Fig. 2Renal biopsy specimens examined on hospital day 22 using light microscopy. a Hematoxylin and eosin staining. Original magnification ×20. b Periodic acid methenamine silver staining. Original magnification ×40. c Metallothionein staining. Original magnification ×20. d Electron microscopy. All 17 glomeruli examined under light microscopy show a loss of normal architecture. Renal arterioles, including afferent and efferent arterioles, show endothelial cell edema and proliferative changes, and atrophy of renal tubules. Electron microscopy demonstrates extensive, dense extracellular fibril deposits (arrow).

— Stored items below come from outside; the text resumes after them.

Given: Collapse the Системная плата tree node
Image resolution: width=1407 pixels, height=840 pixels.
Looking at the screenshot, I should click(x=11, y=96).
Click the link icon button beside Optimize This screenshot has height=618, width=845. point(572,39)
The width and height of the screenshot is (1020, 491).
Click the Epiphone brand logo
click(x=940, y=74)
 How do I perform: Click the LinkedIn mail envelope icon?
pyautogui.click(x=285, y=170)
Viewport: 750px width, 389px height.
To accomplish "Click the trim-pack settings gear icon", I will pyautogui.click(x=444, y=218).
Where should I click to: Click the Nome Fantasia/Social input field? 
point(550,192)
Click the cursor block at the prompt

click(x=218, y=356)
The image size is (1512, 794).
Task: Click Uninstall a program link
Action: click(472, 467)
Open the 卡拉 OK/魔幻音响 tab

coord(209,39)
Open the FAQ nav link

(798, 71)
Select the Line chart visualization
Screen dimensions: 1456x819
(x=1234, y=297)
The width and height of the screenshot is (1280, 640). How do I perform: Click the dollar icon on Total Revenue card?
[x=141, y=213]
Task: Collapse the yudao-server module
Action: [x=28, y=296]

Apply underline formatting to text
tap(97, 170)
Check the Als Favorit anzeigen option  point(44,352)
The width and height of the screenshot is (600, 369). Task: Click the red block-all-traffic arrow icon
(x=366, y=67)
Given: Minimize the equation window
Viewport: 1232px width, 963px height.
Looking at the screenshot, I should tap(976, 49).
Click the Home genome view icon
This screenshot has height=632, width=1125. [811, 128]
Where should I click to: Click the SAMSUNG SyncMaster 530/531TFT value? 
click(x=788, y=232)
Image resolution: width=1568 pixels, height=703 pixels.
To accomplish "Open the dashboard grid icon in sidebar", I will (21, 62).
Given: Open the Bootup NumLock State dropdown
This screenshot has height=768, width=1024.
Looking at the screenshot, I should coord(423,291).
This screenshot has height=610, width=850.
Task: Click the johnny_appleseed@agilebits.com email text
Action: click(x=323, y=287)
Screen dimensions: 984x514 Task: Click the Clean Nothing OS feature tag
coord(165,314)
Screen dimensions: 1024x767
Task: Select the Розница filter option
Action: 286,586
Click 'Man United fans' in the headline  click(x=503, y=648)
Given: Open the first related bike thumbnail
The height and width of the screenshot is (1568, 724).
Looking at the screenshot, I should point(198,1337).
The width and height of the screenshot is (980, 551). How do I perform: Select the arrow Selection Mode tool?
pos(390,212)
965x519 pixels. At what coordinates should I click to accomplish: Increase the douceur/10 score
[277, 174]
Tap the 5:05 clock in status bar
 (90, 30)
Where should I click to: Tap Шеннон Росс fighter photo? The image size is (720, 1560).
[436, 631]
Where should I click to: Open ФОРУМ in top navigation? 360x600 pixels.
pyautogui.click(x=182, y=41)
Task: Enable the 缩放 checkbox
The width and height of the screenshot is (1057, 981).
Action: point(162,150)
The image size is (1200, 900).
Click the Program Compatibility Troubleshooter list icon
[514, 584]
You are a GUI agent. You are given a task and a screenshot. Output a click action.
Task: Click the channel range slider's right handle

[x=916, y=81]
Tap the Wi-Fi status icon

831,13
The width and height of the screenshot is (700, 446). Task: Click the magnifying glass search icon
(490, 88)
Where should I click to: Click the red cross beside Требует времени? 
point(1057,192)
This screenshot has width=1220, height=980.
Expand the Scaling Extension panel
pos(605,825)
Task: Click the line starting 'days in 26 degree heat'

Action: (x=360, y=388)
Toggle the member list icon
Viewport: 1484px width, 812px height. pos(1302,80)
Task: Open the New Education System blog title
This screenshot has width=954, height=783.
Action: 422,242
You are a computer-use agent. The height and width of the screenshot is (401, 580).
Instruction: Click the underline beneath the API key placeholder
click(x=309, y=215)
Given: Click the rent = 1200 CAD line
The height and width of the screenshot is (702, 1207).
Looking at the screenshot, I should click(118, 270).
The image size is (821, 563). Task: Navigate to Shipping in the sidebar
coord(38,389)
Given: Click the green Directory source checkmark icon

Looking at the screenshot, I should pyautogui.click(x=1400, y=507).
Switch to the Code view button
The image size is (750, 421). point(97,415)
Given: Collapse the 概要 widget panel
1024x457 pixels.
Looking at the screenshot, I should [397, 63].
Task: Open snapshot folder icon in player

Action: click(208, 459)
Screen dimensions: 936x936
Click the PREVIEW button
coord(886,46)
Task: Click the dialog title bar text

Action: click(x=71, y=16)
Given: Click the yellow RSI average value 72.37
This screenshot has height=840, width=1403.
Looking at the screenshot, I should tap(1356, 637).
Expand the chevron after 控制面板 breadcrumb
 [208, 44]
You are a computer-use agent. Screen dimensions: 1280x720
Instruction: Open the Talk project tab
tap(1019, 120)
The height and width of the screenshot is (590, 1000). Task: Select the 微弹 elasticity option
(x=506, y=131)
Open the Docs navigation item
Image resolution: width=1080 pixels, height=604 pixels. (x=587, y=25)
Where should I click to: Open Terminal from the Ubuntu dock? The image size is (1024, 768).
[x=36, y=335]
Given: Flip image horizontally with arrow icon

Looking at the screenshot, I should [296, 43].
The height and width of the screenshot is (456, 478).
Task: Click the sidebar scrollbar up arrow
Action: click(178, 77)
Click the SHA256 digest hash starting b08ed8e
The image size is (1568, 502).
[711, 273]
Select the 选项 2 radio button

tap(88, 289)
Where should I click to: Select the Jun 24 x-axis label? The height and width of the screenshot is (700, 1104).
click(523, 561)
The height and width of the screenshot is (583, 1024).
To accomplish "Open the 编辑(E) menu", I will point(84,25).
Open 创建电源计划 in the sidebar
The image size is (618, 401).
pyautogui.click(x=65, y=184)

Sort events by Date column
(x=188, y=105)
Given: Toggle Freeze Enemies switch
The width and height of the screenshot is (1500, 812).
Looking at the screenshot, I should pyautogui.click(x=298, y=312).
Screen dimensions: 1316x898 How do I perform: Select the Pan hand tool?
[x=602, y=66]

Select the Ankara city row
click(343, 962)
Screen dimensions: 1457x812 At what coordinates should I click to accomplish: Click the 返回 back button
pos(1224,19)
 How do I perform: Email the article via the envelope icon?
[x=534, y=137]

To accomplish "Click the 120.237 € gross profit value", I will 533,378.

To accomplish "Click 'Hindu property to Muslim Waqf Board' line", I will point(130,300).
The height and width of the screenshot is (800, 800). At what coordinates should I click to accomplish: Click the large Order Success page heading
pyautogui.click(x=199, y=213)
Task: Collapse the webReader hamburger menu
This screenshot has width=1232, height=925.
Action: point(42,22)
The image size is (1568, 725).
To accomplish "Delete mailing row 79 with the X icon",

Fig. 3Axial head magnetic resonance and computed tomography scans. a Fluid-attenuated inversion recovery scans taken on hospital day 48, when the patient complained of hand numbness. Magnetic resonance imaging shows multiple high-intensity areas in the cerebellum, occipital lobe, and parietal lobe. Magnetic resonance angiography reveals no significant stenosis of the major cerebral arteries. b Computed tomography scans taken after the onset of a generalized seizure on hospital day 61. Images demonstrate multiple hemorrhagic foci in the right hemisphere. Scans also depict an extension of the hemorrhage into the right lateral ventricle. c Computed tomography scans on hospital day 115 showing nearly complete absorption of the intracranial hematoma. Scale bars = 200 mm.